REQUIREMENTS:
• a. In the article on the Urban Campus financing below, turn the paragraph beginning "With the Urban Campus" into a short bulleted list that keeps its main facts.
• b. Continue the article on the Urban Campus financing, picking up right after its last sentence.

SOURCE EXTRACT:
========================================

In the months since the project's announcement, the nine-member Eastern Iowa board of trustees and Doucette concluded that financing for the project would be more favorable if the college district — not Restoration St. Louis — owned the former First Federal Savings and Loan, sometimes known as the Social Security building because the agency was housed there for many years, and First Midwest Bank.
Ownership would provide "a better way to finance the overall package," Robert Gallagher Sr., board president, said in an interview. "You don't pay extra expenses with owning the building."
The decision reached by a unanimous vote of the trustees in December required a six-month period of due diligence.
Those reports, dealing with proposed financing, the feasibility of that financing and the how the project would be structured legally, were presented to the board last week in a 2½-hour working session. All were all on the positive side.
The Urban Campus timeline at present is to close on financing by Aug. 31 and to begin construction in September with opening of classrooms a year later, Doucette said.
Although the district really wants the 2017 opening, it may consider a delay if that would mean more favorable financing, Doucette said.
Reports come in positive
The financing package was presented to the trustees by Sam Estep, a former senior vice president of development for Restoration St. Louis who worked on the project for that company.
He left to start his own firm and was hired by the district as an independent, third-party consultant to do the project's financial due diligence. Restoration St. Louis wasn't asked because, being party to the sales/purchase contract, it is not a third party, Doucette said.
Dick Davidson of the Davenport law firm of Lane & Waterman and Terry Kilburg, a certified public accountant with his own consulting firm and former chief financial officer for Von Maur, delivered assessments of the legal and financial feasibility of the project, respectively.
Several times during the discussion, Davidson said the Urban Campus project would operate under the same model as was used for the recent restoration of the Adler Theatre, Davenport.
"It's the exact same model as the Adler," he said.
With the Adler, the city of Davenport turned the theater over to a nonprofit group that then created various subsidiaries, including a for-profit entity, that processed the historic and New Market tax credits used in financing. When finished, the theater was sold back to the city and the various subsidiaries were folded.
With the Urban Campus, the buildings would be conferred to a nonprofit foundation that would create various subsidiaries, including a for-profit limited liability company, to process the credits. A for-profit is required because tax credits are awarded only to entities that pay taxes. When the tax credits expire, the campus would be sold back to the college (for the amount of the remaining debt) and the subsidiaries would be "unwound," Davidson said.
The only risk would be if the college did not finish the project or failed to operate the campus for at least seven years, Davidson said.
Financing: Banks are in
The project anticipates receiving $2.5 million in federal historic tax credits and $3.3 million of state historic tax credits, Estep said. Combined, this accounts for 45 percent of the project's qualified reimbursable expenses, or the "hard" costs of construction, not the "soft costs" of developer, legal or architect fees, he said.
The construction cost estimates, which came in under budget, were from Estes Construction, Davenport, Estep said.

========================================

Pointing rows for text and elements:
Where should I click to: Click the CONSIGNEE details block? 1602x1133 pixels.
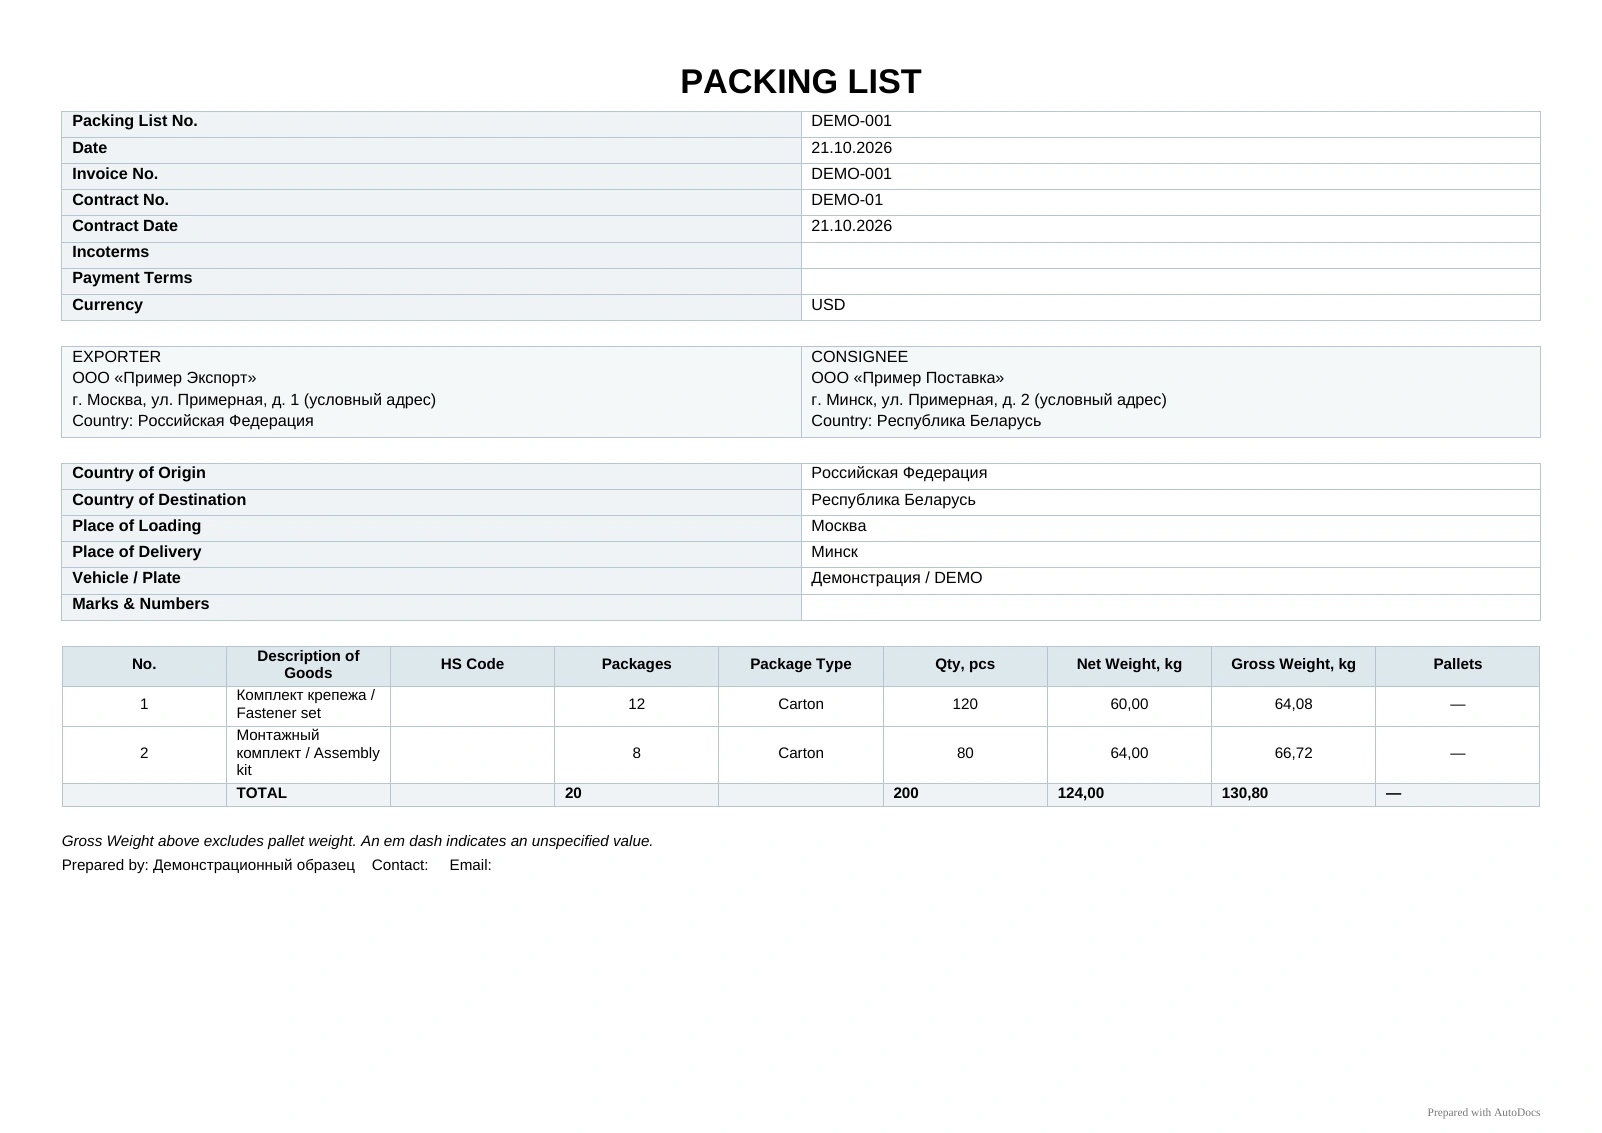(1170, 392)
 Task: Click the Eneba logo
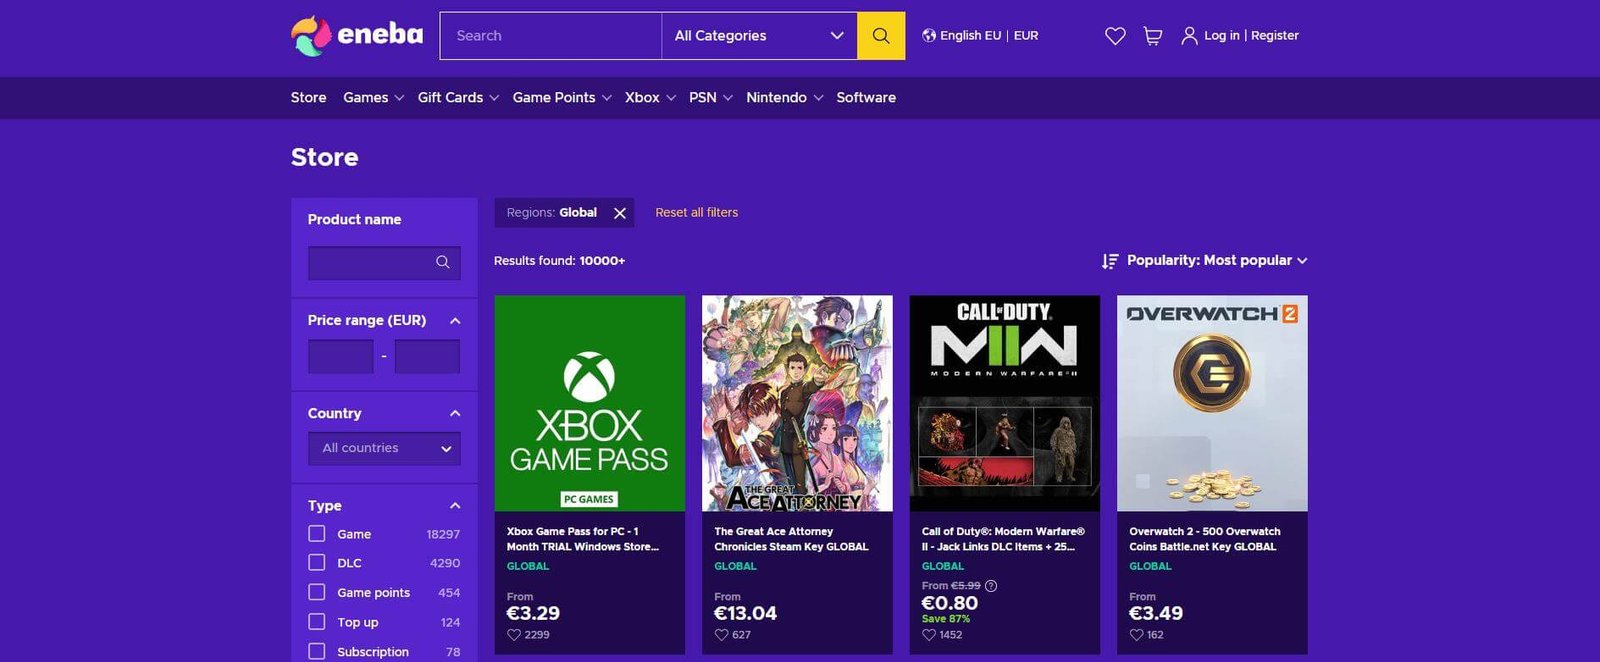(x=357, y=36)
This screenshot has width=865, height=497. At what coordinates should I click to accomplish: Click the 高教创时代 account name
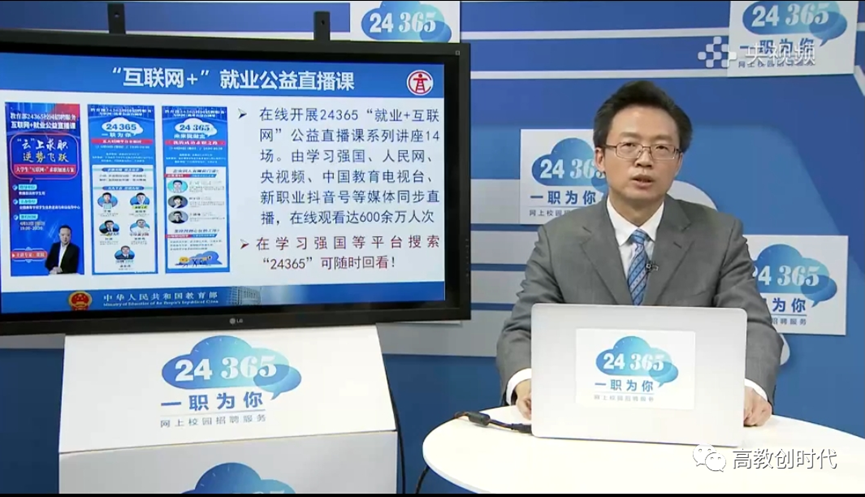(784, 459)
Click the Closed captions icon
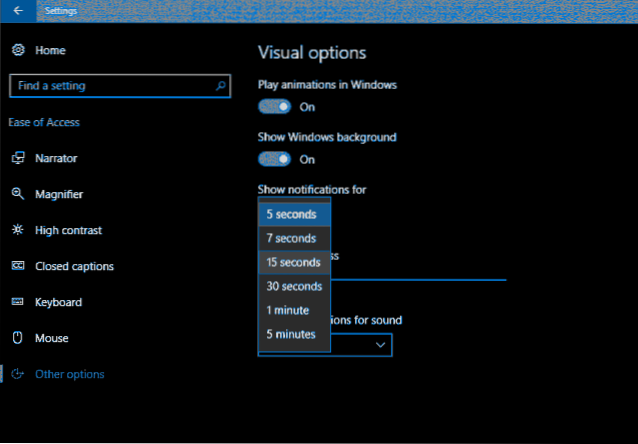638x444 pixels. point(18,266)
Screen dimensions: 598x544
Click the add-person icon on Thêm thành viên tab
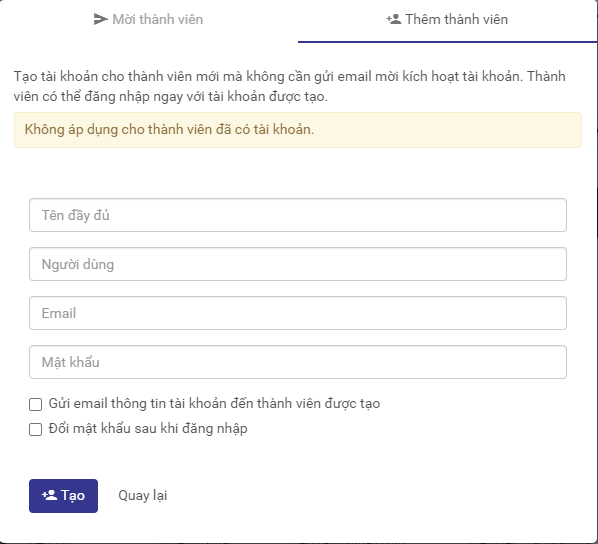tap(394, 19)
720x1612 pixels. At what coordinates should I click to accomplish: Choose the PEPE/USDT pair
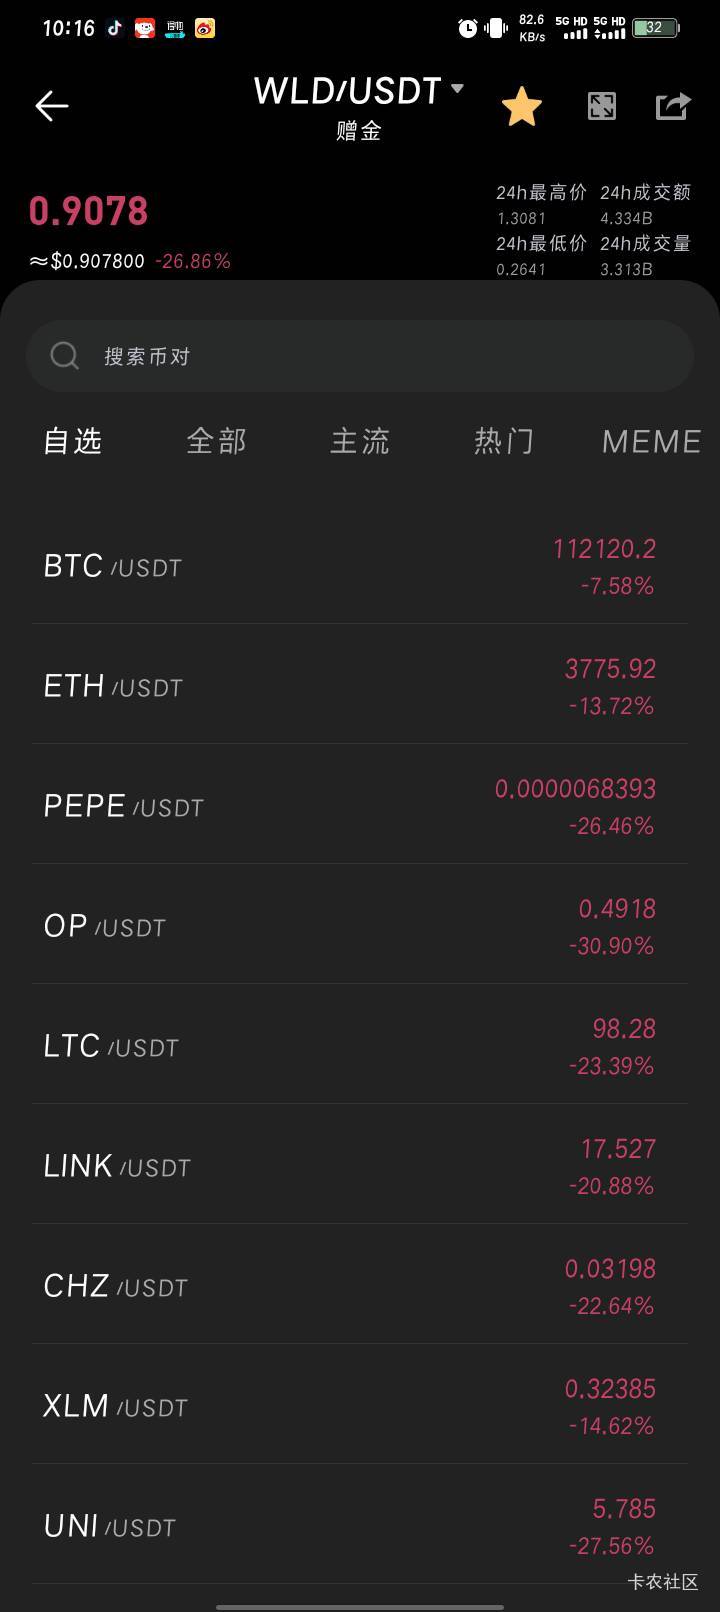pyautogui.click(x=360, y=806)
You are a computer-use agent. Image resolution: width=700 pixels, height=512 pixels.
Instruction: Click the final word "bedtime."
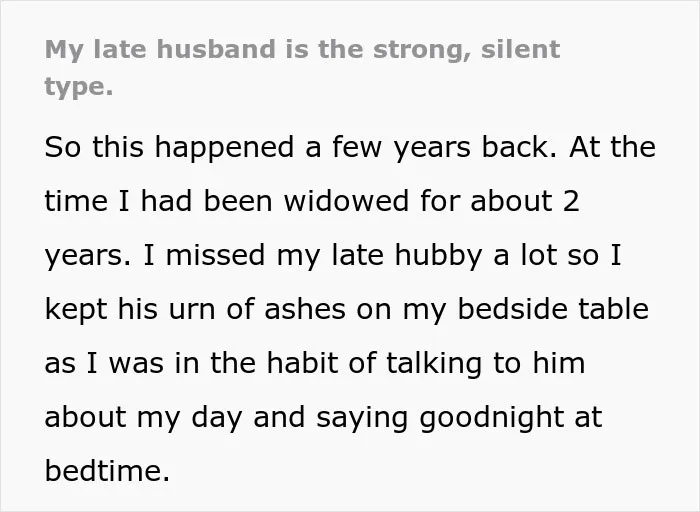(107, 471)
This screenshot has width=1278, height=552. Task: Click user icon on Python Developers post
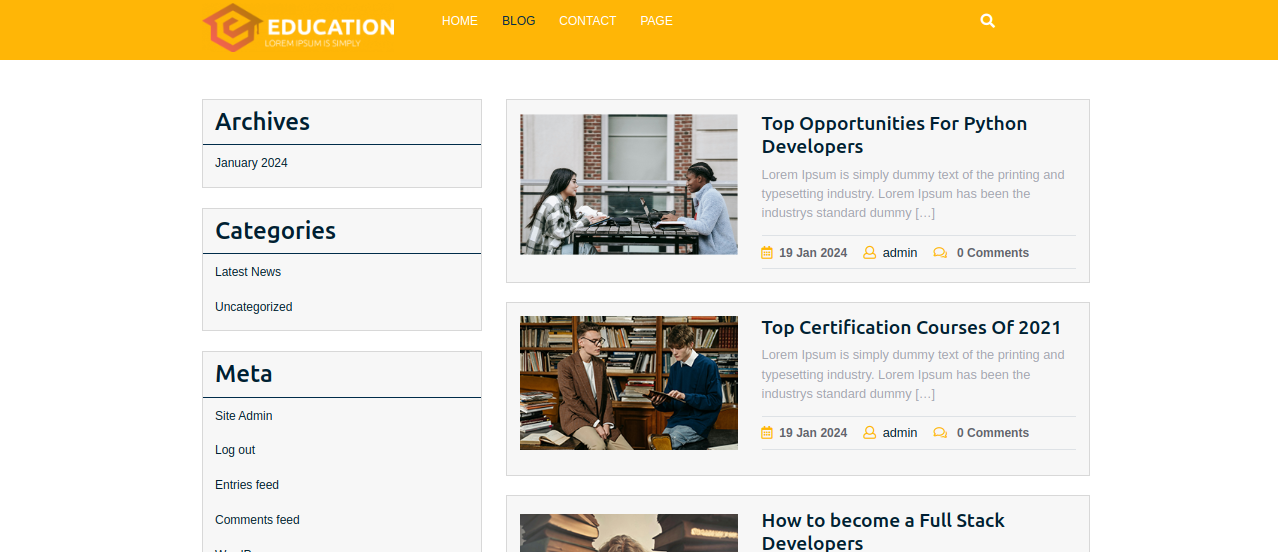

========================================

RESULTS FOR EACH TASK:
• a.
- The buildings would be conferred to a nonprofit foundation.
- The foundation would create various subsidiaries, including a for-profit limited liability company, to process the tax credits.
- A for-profit entity is required because tax credits are awarded only to entities that pay taxes.
- When the tax credits expire, the campus would be sold back to the college for the amount of the remaining debt, and the subsidiaries would be "unwound," according to Davidson.

• b.
The project qualifies for state historic credits because the First Federal building has been designated a local landmark by the city of Davenport.
"No matter what, we will get state credits," Estep said, although he added that approval may not come until after Jan. 1.
The project would qualify for federal credits if First Federal was listed on the National Register of Historic Places, and a nomination seeking that status has been filed. Estep said he is confident of approval.
Also requested will be $4 million in New Market tax credits, available under a federal program to help economically distressed communities attract private investment capital by providing investors with a federal tax credit. Investments are to breathe new life into neglected, under-served communities.
Again, Estep is confident. The Urban Campus project meets all the aims of the program, including jobs and education, and the area is in a "severely distressed Census tract," which is another factor considered in scoring projects for approval, he said.
"Our project is what this program is all about," he told the trustees.
Overall, the only question is the timing of the New Market credits, a factor that could move a decision on the project back to October or November, Doucette said. That would mean the district "likely would not be able to move into the new campus until spring 2018," he said.
Securing a permanent loan of $6.5 million should be no problem, Estep said. The project already has commitments from four banks, including three in Iowa, competing to be the lender. The loan would be secured by the college's 20-year lease of the buildings. The lease will range from $650,000 to $1.3 million, depending on the lender that is chosen, Doucette said. The debt service would be paid from cost savings in the new efficiencies and from the lease, estimated at $250,000 annually, from its second floor center in the Ground Transportation Center.
The $8.2 million is the total investment of the college and foundation, including buildings.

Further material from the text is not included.